For some of the assignments (particularly the lab exercises, and early term project milestones) you will have the opportunity to resubmit the assignment for a higher grade.

Your attendance score is a straight percentage of class sessions you are present for.
Lab Exercises
Most labs will be worth 10 points (approximately one letter grade in your final grade). Due dates and specific points associated with each exercise will be posted to Canvas. Lab exercises which are submitted on time will be allowed one revision.
Term Project
The term project will be completed in milestones. Points will be awarded for each milestone. This is a group project, with groups of 3-4 students. The full specification will be detailed separately, and separate standards will apply to graduate students and undergrads. Graduate students will be expected to be the project leads. Undergraduates will not be evaluated on the project proposal, but will be evaluated on their contribution to the interim and final reports, and their participation in the final presentation.
Student-Led Tutorial
Graduate students will develop a tutorial based on an analytical method they are applying in their term project. This could involve introducing a new dataset, an analysis using data and software we have already discussed, a new R package, a new QGIS plugin, etc. It must be cleared with me beforehand.
Wikipedia Entry (tentative)
This assignment will involve creating or contributing to a Wikipedia article related to an aspect of the Census, other Census data products, or your term project research.

Disability Policy

This course is open to all students who meet the academic requirements for participation. Any student who has a need for accommodation based on the impact of a disability should contact the instructor privately to discuss the specific situation as soon as possible. Contact Disability Resources and Services at 215-204-1280 in 100 Ritter Annex to coordinate reasonable accommodations for students with documented disabilities.

Academic Honesty

All submitted work should be your own. Please read my guide to Academic Integrity at

Classroom Environment

All persons participating in the course should be respectful of other students and the instructor in order to facilitate a civil learning environment. All persons participating in the course have a right to expect respectful treatment in the classroom.

- _DATA_:
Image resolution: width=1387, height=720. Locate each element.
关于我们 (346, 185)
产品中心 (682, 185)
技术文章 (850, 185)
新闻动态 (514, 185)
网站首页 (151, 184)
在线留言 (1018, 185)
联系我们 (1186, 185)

- _EXERCISE BRIEF_: Please summarize the syllabus excerpt in two sentences. The records are separate from the syllabus excerpt.

- _YOUR RESPONSE_: The course has an attendance score plus lab exercises, most worth 10 points and allowed one revision if submitted on time, a group term project completed in milestones, a student-led tutorial for graduate students, and a tentative Wikipedia entry. It also sets out policies on disability accommodation, academic honesty, and respectful classroom conduct.